Embattled WikiLeaks founder Julian Assange promised Thursday to release more than a million files in 2013 which would affect "every country in the world."
"Despite an unprecedented criminal investigation and campaign to destroy WikiLeaks, 2012 has been a huge year," said Assange in a rare video message.
"Next year will be equally busy. WikiLeaks has well over a million documents to release."
Assange, the Australian native founder of WikiLeaks, gave his speech from the balcony of Ecuador's London embassy, where he has been given asylum.
He's been holed up there since mid-June to avoid extradition to Sweden, where police want to question him about allegations of sexual misconduct.
He has not been charged with any crime by any country.
Assange has said he fears being sent to the U.S., which he believes will prosecute him for WikiLeaks' release of classified diplomatic and military intelligence.

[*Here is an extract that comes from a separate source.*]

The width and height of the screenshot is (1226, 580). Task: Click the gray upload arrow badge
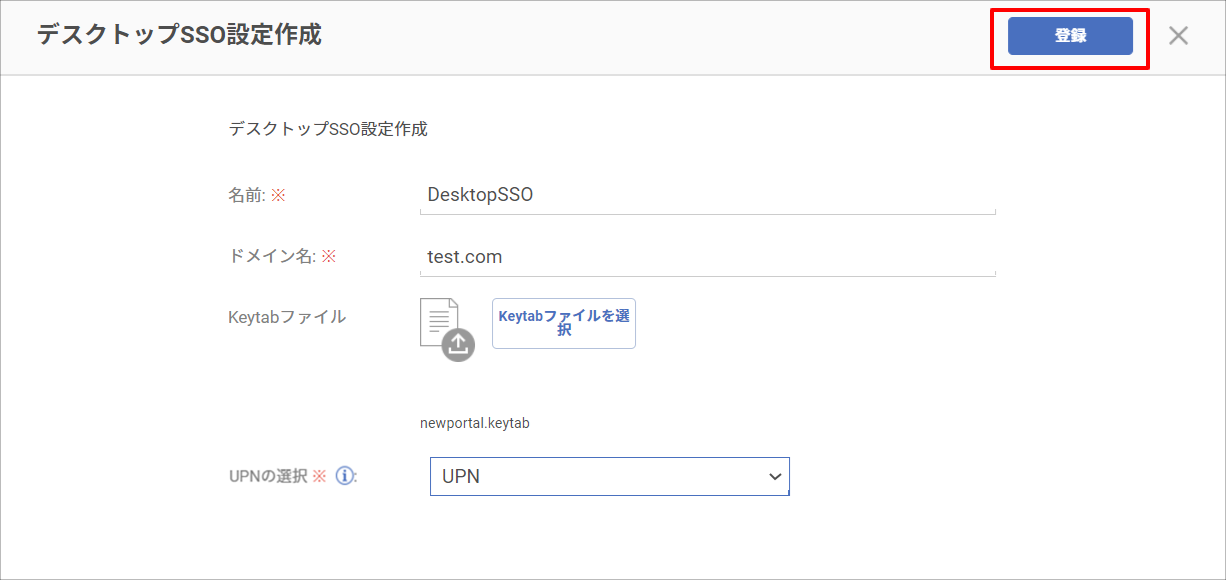coord(458,345)

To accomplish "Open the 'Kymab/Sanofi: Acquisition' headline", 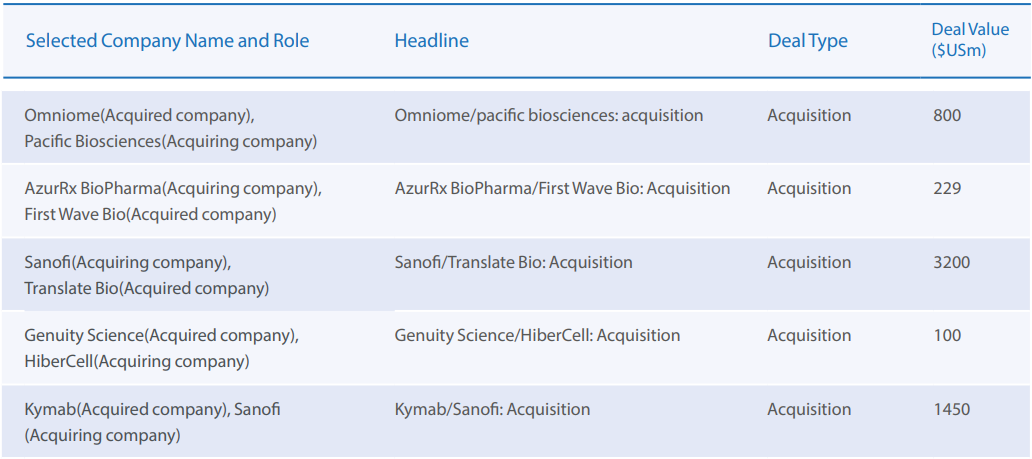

During Thursday's address, he reiterated those fears:
"The U.S. investigation is referred to in testimony under oath in U.S. courts, is admitted by Department of Justice and by the District Attorney of Virginia as a fact."
""It’s subpoenas are being litigated in the courts. The Pentagon reissued its threats against me in September and claimed the very existence of WikiLeaks is an ongoing crime."
"My work will not be cowed. But while this immoral investigation continues, and while the Australian government will not defend [WikiLeaks], I must remain here."
Assange says he plans to start a WikiLeaks-themed political party and run for Australian senate ... assuming he can return there at some point of course.